In the second to the last step above, we use the Euler’s formula:

$\displaystyle \sum \limits_{j=0}^{min(n,z)} \binom{n}{j} \binom{m}{z-j}=\binom{n+m}{z}$

We now derive the variance. We first derive $E[X(X-1)]$.

$\displaystyle E[X(X-1)]=\binom{n+m}{z}^{-1} \sum \limits_{j=0}^{k} j(j-1) \binom{n}{j} \binom{m}{z-j}$ where $k=min(n,z)$

$\displaystyle E[X(X-1)]=\binom{n+m}{z}^{-1} \sum \limits_{j=2}^{k} n(n-1) \binom{n-2}{j-2} \binom{m}{z-j}$

$\displaystyle E[X(X-1)]=\frac{n(n-1)}{\displaystyle \binom{n+m}{z}} \sum \limits_{j=0}^{k-2} \binom{n-2}{j} \binom{m}{z-2-j}$

$\displaystyle E[X(X-1)]=\frac{n(n-1)}{\displaystyle \binom{n+m}{z}} \binom{n+m-2}{z-2}$

$\displaystyle E[X(X-1)]=\frac{n(n-1) z(z-1)}{(n+m) (n+m-1)}$

Again, we use the Euler’s formula in the second to the last step. To find the variance, we use the following:

$\displaystyle Var[X]=E[X(X-1)]+E[X]-E[X]^2$

$\displaystyle Var[X]=\frac{\displaystyle z \thinspace n \thinspace m (m+n-z)}{\displaystyle (n+m)^2 (n+m-1)}$

$\displaystyle Var[X]=z p (1-p) \frac{n+m-z}{n+m-1}$ where $\displaystyle p=\frac{n}{n+m}$

# The hypergeometric distribution, an example

We present an example of the hypergeometric distribution seen through an independent sum of two binomial distributions. Suppose a student takes two independent multiple choice quizzes (i.e. performance on one quiz has no bearing on the other quiz). Quiz 1 has 5 problems where each of the problem has 4 choices. Quiz 2 has 5 problems with 4 choices for each problem. Suppose a student answers each question in each of the two quizzes by pure guessing. If the students has a total of four correct answers for the two quizzes combined, what is the probablity that he passes quiz 1 (60% correct)?

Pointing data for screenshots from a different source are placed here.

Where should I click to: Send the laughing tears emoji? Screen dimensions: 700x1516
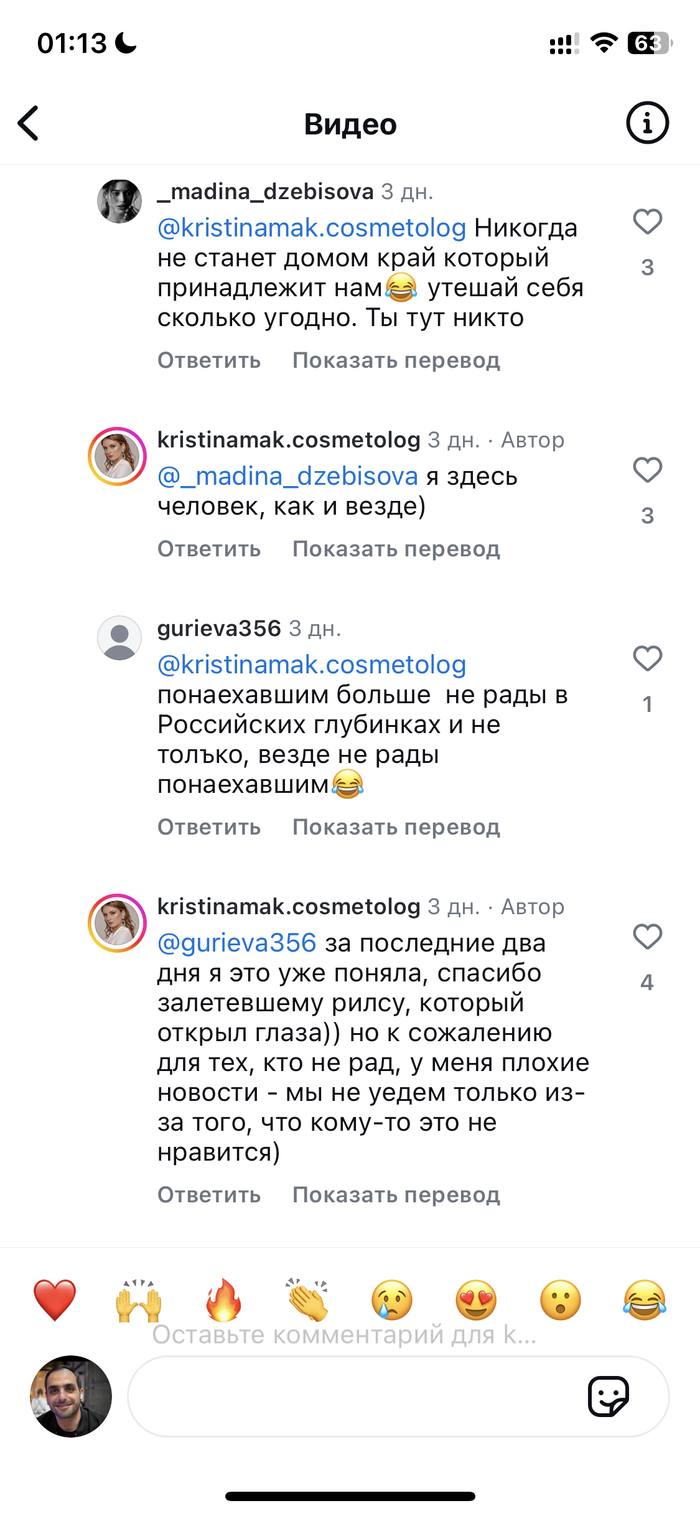(x=645, y=1299)
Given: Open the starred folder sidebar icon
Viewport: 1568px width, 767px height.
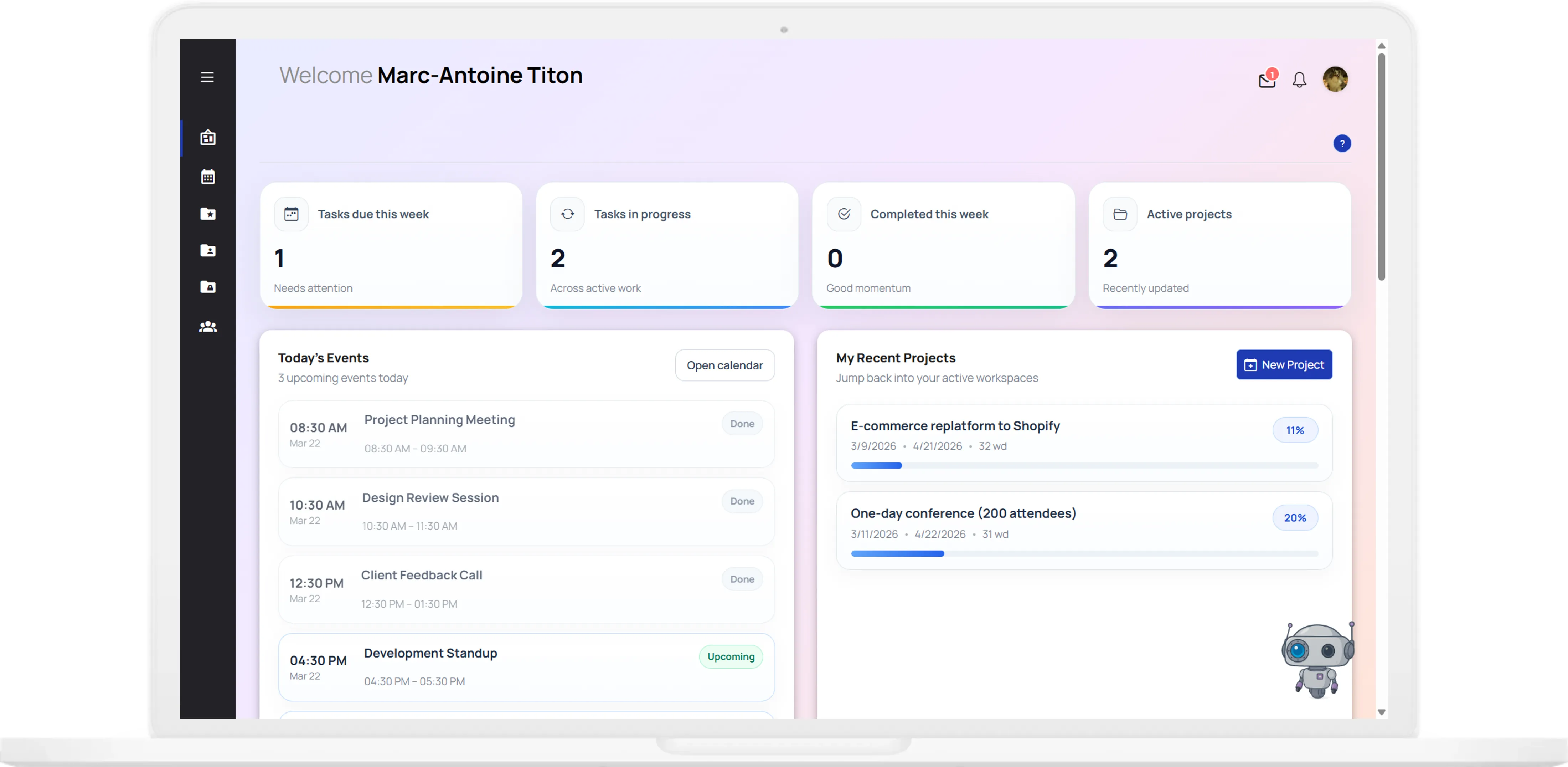Looking at the screenshot, I should point(207,214).
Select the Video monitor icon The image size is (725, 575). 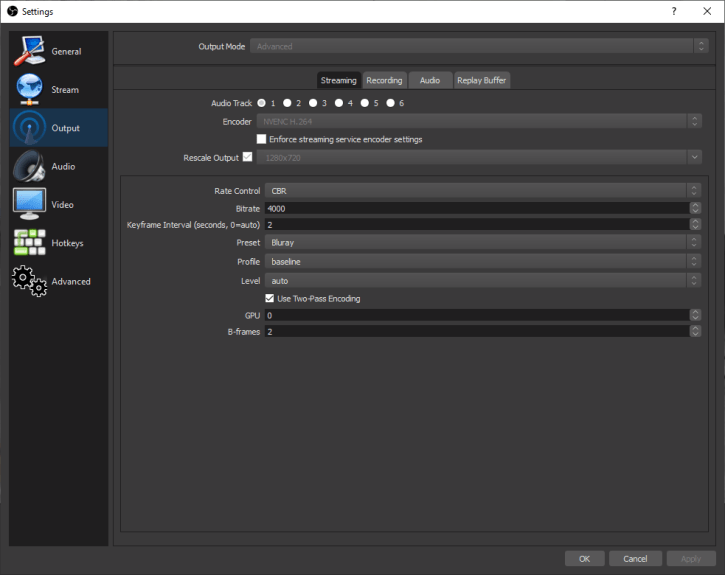[30, 204]
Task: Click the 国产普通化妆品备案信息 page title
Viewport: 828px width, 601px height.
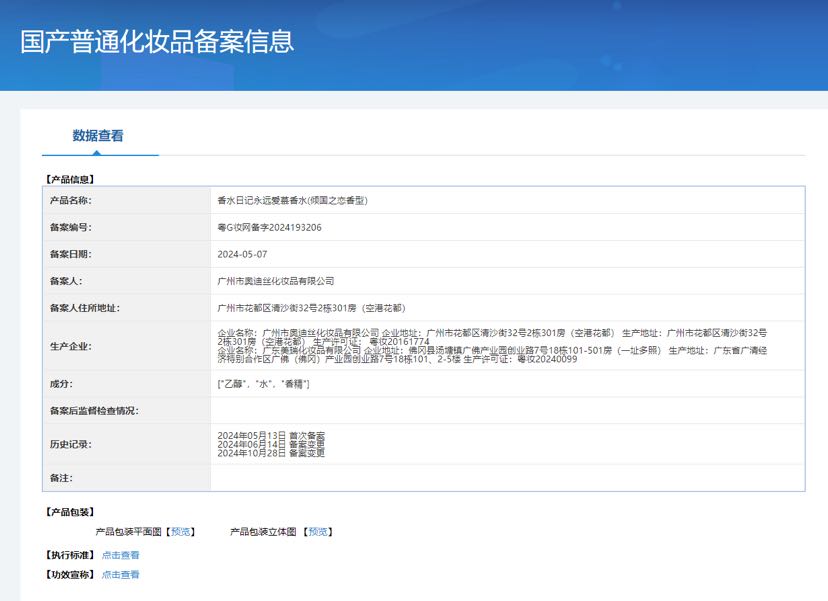Action: coord(157,42)
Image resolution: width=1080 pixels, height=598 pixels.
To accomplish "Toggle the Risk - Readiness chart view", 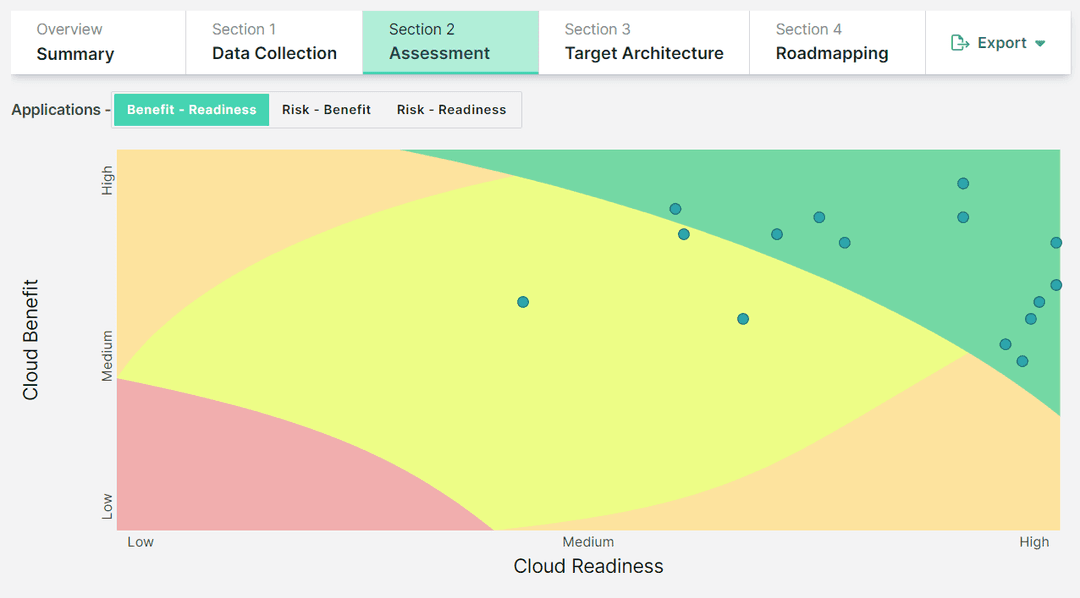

Suppose that $X$ is the number of correct answers in quiz 1 and $Y$ is the number of correct answers in quiz 2. Then both $X$ and $Y$ have binomial distribution with $n=5$ and $p=0.25$. Then $Z=X+Y$ is the total number of correct answers and $Z$ has a binomial distribution with $n=10$ and $p=0.25$. The problem we need to solve is $P[X \ge 3 \lvert Z=4]$.

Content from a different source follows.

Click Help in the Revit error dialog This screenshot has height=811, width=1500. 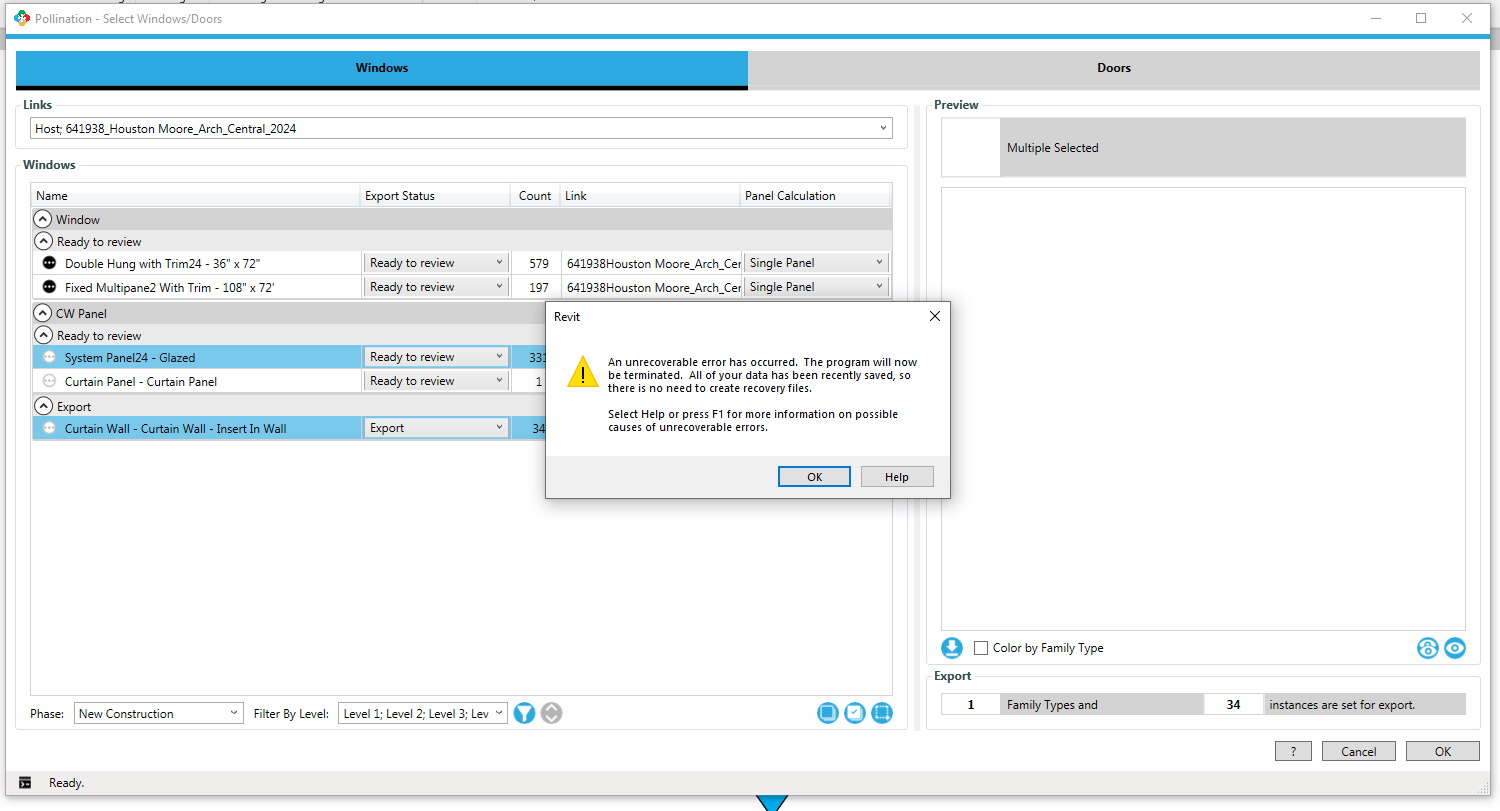tap(896, 477)
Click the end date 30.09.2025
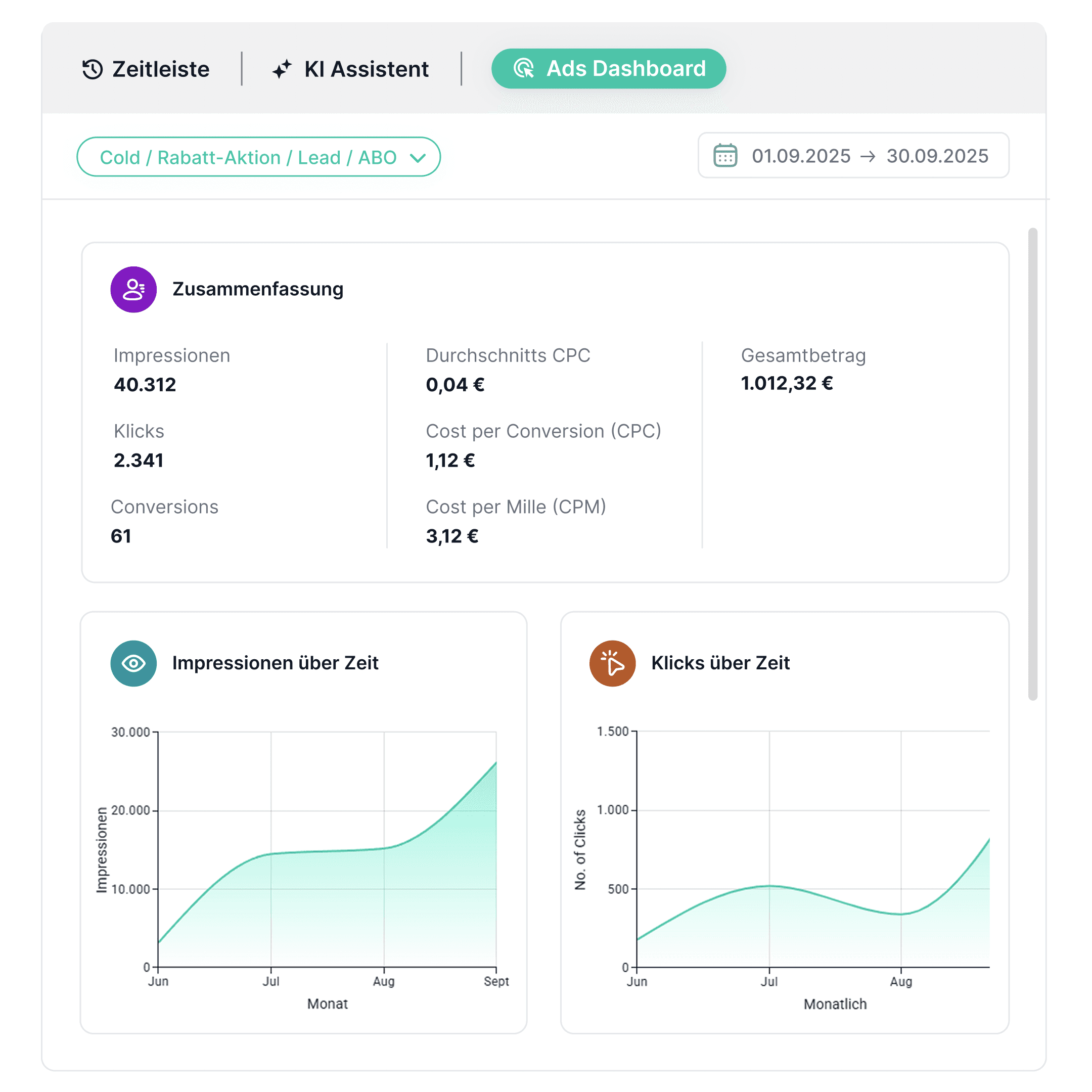Viewport: 1092px width, 1092px height. pos(937,156)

We propose that the conditional distribution of $X \lvert Z=z$ is a hypergeometric distribution. To see this intuitively, there are five green balls (a correct answer in quiz 1) and five yellow balls (a correct answer in quiz 2) in a bowl. Taking these two quizzes and getting a total of four correct answers would be like drawing 4 balls out of this bowl without replacement. Then what is the probability that three of the four balls are green? This is a probability obtained by the hypergeometric distribution (drawing 4 balls out of the bowl and resulting in 3 green balls and 1 yellow ball). Though not a proof, this is good intuitive description of the approach we can take. We first do the calculation and present the proof at the end.

We now evaluate the probability function $P[X=j \lvert Z=4]$. For example, to find $P[X=1 \lvert Z=4]$ is the probability of drawing 4 balls out of the bowl and resulting in 1 green ball and 3 yellow balls.

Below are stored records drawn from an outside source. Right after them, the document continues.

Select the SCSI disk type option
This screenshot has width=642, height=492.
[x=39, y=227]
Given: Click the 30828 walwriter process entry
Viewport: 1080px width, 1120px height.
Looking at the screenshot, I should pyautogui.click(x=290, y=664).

$\displaystyle P[X=0 \lvert Z=4]=\displaystyle \frac{\displaystyle \binom{5}{0} \binom{5}{4}}{\displaystyle \binom{10}{4}}=\frac{1}{42}$

$\displaystyle P[X=1 \lvert Z=4]=\frac{\displaystyle \binom{5}{1} \binom{5}{3}}{\displaystyle \binom{10}{4}}=\frac{10}{42}$

$\displaystyle P[X=2 \lvert Z=4]=\frac{\displaystyle \binom{5}{2} \binom{5}{2}}{\displaystyle \binom{10}{4}}=\frac{20}{42}$

$\displaystyle P[X=3 \lvert Z=4]=\frac{\displaystyle \binom{5}{3} \binom{5}{1}}{\displaystyle \binom{10}{4}}=\frac{10}{42}$

$\displaystyle P[X=4 \lvert Z=4]=\frac{\displaystyle \binom{5}{4} \binom{5}{0}}{\displaystyle \binom{10}{4}}=\frac{1}{42}$

Thus, $\displaystyle P[X \ge 3 \lvert Z=4]=\frac{11}{42}=0.26$. Note that the unconditional probability $P[X \ge 3]=0.1035$ using the binomial distribution with $n=5$ and $p=0.25$. It is not surprising that the conditional probability is much greater. The conditional probability $P[X \ge 3 \lvert Z=4]$ is greater because the student is lucky enough to have four correct guesses.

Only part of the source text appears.